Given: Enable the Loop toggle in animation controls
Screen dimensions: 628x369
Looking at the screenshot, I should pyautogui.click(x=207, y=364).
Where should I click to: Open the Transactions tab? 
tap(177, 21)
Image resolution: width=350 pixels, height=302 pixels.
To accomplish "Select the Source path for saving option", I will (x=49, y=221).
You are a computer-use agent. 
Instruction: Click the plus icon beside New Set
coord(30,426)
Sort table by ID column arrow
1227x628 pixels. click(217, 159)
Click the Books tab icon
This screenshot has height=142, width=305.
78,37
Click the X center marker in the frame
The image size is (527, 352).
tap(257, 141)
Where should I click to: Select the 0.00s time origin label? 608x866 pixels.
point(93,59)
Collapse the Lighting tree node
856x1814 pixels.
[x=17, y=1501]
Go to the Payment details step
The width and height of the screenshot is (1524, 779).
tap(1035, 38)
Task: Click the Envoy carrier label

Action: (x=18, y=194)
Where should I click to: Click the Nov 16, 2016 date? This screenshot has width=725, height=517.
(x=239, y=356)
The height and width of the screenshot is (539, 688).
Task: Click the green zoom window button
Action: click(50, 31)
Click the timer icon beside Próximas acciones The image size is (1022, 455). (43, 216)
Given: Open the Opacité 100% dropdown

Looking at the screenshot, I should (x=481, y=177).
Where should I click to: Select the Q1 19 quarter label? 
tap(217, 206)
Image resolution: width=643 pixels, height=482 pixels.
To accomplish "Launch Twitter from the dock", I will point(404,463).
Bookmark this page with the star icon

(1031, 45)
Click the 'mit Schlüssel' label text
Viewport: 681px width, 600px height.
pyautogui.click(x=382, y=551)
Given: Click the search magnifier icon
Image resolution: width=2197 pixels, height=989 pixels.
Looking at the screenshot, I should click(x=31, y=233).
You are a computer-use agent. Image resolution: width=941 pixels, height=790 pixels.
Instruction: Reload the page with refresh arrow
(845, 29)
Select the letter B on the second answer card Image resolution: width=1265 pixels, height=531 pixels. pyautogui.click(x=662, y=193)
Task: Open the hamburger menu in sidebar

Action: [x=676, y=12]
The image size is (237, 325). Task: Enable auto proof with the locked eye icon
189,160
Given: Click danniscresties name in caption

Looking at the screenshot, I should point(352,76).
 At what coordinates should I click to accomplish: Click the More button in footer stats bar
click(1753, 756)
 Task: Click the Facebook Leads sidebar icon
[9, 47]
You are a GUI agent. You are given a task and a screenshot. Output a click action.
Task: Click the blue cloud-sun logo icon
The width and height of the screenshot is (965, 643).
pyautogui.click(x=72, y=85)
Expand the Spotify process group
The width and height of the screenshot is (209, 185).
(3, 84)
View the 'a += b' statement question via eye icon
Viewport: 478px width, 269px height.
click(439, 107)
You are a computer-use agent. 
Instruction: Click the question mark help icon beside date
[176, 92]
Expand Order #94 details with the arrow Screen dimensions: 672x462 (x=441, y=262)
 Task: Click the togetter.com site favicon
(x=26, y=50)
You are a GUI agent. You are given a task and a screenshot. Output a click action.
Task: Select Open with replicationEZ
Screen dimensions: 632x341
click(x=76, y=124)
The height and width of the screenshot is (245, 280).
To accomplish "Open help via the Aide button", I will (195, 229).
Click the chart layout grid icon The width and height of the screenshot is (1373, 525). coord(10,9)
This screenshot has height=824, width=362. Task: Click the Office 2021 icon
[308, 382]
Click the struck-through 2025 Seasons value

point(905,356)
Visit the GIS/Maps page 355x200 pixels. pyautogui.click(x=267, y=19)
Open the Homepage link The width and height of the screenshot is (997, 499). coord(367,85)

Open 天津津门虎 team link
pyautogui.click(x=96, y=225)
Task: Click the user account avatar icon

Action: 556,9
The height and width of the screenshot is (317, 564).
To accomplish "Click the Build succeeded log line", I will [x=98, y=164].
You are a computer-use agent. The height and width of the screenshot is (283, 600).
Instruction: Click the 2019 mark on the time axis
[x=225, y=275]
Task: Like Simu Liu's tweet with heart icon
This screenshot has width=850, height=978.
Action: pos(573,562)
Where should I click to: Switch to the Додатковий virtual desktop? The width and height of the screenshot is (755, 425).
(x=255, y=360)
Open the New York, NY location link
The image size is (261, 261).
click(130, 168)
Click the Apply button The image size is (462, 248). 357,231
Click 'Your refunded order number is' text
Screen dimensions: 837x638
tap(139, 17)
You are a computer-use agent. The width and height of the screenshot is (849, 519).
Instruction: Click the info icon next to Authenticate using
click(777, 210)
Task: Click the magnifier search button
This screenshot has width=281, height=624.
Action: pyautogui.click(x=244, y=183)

### EXERCISE AIM
Retype, in the same exact form, the lines of the material above from the line holding "The height and width of the screenshot is (245, 280)." through the line holding "Visit the GIS/Maps".

### WRITTEN RESPONSE
The height and width of the screenshot is (245, 280).
To accomplish "Open help via the Aide button", I will (195, 229).
Click the chart layout grid icon The width and height of the screenshot is (1373, 525). coord(10,9)
This screenshot has height=824, width=362. Task: Click the Office 2021 icon
[308, 382]
Click the struck-through 2025 Seasons value

point(905,356)
Visit the GIS/Maps page 355x200 pixels. pyautogui.click(x=267, y=19)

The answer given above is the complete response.